Harsh Gupta, a 28-year-old software engineer from Bhopal, Madhya Pradesh, said he has visited more than 50 pharmacies in the past four days to find the injectable drug.
His diabetic father had just recovered from Covid-19 when he was diagnosed with mucormycosis and underwent surgery on Friday.
“There is a chance the infection may redevelop in the area again. In order to prevent that, this injection is very necessary,” said Gupta. “There is no chance a surgery can happen twice.”
Without the drug, his father is unlikely to survive. “It’s not available anywhere,” said Gupta. “We are helpless. We don’t know what to do.”

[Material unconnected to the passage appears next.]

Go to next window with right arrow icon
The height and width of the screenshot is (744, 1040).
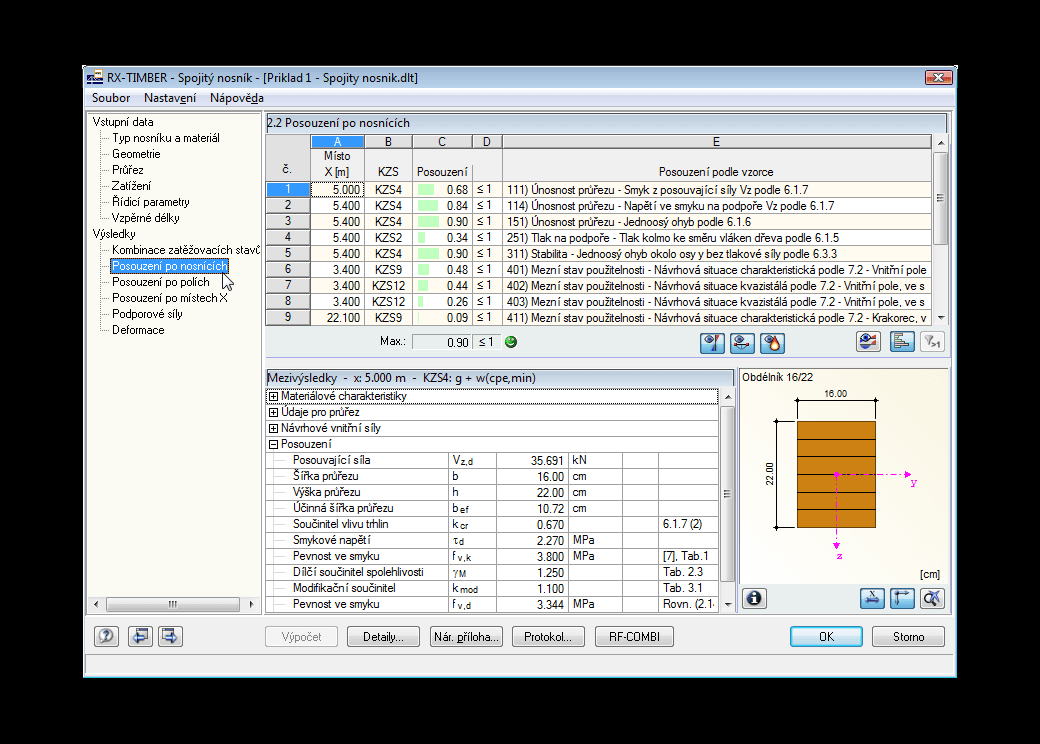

Gilead, which manufactures the drug, said it was “preparing several hundreds of thousands of additional stock of our anti-fungal medicine with shipments to start this week”.
Lancelot Pinto, a pulmonologist at P D Hinduja Hospital in Mumbai, said the increase of mucormycosis cases reflected a wider trend of steroid misuse in India.
The World Health Organization advises coronavirus patients receive a daily dose of 6mg of dexamethasone, a corticosteroid, or its equivalent for seven to 10 days to reduce mortality in patients that are critically or severely ill.
“I’ve seen prescriptions of up to 500mg a day. It’s not uncommon,” said Pinto, adding that often patients in India were prescribed steroids for as long as a month.
Taking steroids too early in the course of a Covid-19 infection can also affect the immune system and is suspected of leading to unnecessary hospitalisations of young adults who could otherwise fight off the disease, said Pinto.
Under the intense pressure of the second wave, doctors have prescribed a laundry list of medications including steroids and antibiotics for people with mild symptoms.
Local governments in India have also sent out conflicting messages on which medications to take, sometimes going against global convention.
For example, several Indian states are distributing antiparasitic drug Ivermectin as a prophylactic treatment for Covid-19, despite warnings from the WHO against using it. Others have included antibiotics and steroids in home Covid-19 care packs.
Leena Menghaney, a public health lawyer, said many people are self-medicating with antibiotics, raising the risk of antibiotic resistance.
“Every single family I know is hoarding or has used azithromycin,” she said, referring to an antibiotic that Donald Trump, then US president, endorsed last year. “We are burning a drug that is very important.”